> **GIVEN EXERCISE**:
Can you reproduce the listing word for word from its first line through the line containing "[1424, 101]", including both of those lines?

(Extracted data listing)
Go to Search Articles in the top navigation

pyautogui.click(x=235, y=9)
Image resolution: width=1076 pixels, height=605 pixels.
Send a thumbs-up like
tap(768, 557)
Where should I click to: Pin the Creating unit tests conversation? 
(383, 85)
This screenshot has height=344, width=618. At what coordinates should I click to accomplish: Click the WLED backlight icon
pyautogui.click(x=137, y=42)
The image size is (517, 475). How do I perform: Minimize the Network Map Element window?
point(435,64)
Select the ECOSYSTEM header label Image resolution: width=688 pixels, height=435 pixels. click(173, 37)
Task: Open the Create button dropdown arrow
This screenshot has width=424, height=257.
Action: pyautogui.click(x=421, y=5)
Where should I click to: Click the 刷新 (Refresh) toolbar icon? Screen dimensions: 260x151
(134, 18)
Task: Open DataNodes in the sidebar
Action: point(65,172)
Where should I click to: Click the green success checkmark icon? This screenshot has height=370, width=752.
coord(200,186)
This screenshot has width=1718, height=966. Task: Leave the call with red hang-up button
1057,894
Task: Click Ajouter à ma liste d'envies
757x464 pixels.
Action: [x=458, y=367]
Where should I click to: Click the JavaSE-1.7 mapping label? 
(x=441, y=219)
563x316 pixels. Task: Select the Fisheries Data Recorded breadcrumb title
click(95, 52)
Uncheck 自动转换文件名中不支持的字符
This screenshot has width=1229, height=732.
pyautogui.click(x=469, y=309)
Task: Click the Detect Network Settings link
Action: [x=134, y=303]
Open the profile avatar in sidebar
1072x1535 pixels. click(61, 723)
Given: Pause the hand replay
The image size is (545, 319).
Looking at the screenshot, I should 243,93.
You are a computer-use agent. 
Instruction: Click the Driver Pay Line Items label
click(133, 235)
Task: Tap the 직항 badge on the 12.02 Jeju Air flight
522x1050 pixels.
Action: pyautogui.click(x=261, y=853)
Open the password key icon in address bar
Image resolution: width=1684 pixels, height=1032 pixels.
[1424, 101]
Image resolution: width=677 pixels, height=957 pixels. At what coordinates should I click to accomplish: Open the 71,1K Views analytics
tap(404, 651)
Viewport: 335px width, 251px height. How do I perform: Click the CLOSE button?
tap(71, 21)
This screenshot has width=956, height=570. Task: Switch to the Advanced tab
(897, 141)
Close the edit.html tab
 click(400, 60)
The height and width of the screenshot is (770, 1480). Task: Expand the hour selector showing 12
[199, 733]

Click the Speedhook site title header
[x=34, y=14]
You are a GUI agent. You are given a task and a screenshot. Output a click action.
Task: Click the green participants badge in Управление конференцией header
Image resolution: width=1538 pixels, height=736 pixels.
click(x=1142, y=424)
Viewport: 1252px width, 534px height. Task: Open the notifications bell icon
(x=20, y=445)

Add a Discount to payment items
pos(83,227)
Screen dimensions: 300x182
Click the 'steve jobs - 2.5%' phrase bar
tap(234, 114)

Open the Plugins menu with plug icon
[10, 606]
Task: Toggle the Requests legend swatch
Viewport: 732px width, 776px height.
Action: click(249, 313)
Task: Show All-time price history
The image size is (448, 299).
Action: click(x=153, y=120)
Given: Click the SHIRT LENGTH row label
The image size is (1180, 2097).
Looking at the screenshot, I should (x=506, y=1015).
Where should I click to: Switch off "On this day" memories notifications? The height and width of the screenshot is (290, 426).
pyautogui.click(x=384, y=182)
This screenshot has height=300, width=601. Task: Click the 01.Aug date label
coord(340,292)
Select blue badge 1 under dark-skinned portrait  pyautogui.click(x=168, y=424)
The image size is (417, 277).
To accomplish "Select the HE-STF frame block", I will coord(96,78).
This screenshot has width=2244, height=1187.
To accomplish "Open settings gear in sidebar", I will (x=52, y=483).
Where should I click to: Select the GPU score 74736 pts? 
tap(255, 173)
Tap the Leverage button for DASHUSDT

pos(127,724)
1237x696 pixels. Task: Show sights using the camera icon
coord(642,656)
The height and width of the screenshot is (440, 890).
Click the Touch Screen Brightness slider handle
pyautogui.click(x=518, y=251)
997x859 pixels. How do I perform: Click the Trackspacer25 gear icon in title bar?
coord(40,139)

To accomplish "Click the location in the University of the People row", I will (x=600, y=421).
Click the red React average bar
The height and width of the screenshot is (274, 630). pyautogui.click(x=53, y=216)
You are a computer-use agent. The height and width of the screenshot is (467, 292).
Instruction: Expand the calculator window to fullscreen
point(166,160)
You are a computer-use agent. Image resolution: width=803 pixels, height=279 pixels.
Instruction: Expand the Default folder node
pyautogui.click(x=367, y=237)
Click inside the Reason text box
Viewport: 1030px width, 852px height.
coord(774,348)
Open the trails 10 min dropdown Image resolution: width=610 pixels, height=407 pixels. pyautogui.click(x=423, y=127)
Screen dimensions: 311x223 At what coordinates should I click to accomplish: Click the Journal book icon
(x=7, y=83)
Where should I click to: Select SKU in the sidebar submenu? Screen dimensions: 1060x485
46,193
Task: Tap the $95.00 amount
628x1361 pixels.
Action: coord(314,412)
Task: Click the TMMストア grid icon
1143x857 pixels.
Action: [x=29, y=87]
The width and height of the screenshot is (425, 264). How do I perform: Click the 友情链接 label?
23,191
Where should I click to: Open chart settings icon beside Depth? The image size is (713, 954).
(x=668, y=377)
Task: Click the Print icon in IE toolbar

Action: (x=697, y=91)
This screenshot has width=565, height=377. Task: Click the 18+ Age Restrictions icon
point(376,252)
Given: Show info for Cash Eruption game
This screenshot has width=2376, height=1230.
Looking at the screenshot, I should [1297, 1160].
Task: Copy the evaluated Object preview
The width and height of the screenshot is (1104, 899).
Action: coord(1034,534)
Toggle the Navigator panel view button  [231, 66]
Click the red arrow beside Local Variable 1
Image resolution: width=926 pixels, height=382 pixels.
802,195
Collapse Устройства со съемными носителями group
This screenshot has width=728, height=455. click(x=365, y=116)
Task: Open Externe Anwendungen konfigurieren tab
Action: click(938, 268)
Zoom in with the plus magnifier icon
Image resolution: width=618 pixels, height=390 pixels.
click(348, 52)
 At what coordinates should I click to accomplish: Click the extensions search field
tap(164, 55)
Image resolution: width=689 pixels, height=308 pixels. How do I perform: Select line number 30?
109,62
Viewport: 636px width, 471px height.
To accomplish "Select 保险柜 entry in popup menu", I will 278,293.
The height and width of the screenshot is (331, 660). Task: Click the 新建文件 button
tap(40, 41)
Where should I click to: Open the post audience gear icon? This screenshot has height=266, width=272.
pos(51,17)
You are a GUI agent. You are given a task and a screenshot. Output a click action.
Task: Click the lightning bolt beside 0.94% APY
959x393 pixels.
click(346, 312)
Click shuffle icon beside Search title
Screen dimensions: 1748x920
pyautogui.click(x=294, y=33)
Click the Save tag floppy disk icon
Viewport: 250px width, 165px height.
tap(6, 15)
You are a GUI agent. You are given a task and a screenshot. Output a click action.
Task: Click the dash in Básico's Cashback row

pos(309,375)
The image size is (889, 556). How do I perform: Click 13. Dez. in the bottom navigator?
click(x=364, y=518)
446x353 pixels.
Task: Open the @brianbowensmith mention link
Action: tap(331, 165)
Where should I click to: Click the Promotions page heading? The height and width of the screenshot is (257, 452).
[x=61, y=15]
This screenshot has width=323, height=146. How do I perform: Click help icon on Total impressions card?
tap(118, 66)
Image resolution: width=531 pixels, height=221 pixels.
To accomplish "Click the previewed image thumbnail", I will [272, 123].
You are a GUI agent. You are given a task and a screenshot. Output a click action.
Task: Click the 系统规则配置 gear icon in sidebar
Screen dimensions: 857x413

> **WRITTEN ANSWER**:
Go to Search Articles in the top navigation

pyautogui.click(x=235, y=9)
Image resolution: width=1076 pixels, height=605 pixels.
Send a thumbs-up like
tap(768, 557)
Where should I click to: Pin the Creating unit tests conversation? 
(383, 85)
This screenshot has height=344, width=618. At what coordinates should I click to accomplish: Click the WLED backlight icon
pyautogui.click(x=137, y=42)
The image size is (517, 475). How do I perform: Minimize the Network Map Element window?
point(435,64)
Select the ECOSYSTEM header label Image resolution: width=688 pixels, height=435 pixels. click(173, 37)
Task: Open the Create button dropdown arrow
This screenshot has width=424, height=257.
Action: pyautogui.click(x=421, y=5)
Where should I click to: Click the 刷新 (Refresh) toolbar icon? Screen dimensions: 260x151
(134, 18)
Task: Open DataNodes in the sidebar
Action: point(65,172)
Where should I click to: Click the green success checkmark icon? This screenshot has height=370, width=752.
coord(200,186)
This screenshot has width=1718, height=966. Task: Leave the call with red hang-up button
1057,894
Task: Click Ajouter à ma liste d'envies
757x464 pixels.
Action: [x=458, y=367]
Where should I click to: Click the JavaSE-1.7 mapping label? 
(x=441, y=219)
563x316 pixels. Task: Select the Fisheries Data Recorded breadcrumb title
click(95, 52)
Uncheck 自动转换文件名中不支持的字符
This screenshot has width=1229, height=732.
pyautogui.click(x=469, y=309)
Task: Click the Detect Network Settings link
Action: [x=134, y=303]
Open the profile avatar in sidebar
1072x1535 pixels. click(61, 723)
Given: Pause the hand replay
The image size is (545, 319).
Looking at the screenshot, I should 243,93.
You are a computer-use agent. 
Instruction: Click the Driver Pay Line Items label
click(133, 235)
Task: Tap the 직항 badge on the 12.02 Jeju Air flight
522x1050 pixels.
Action: pyautogui.click(x=261, y=853)
Open the password key icon in address bar
Image resolution: width=1684 pixels, height=1032 pixels.
[1424, 101]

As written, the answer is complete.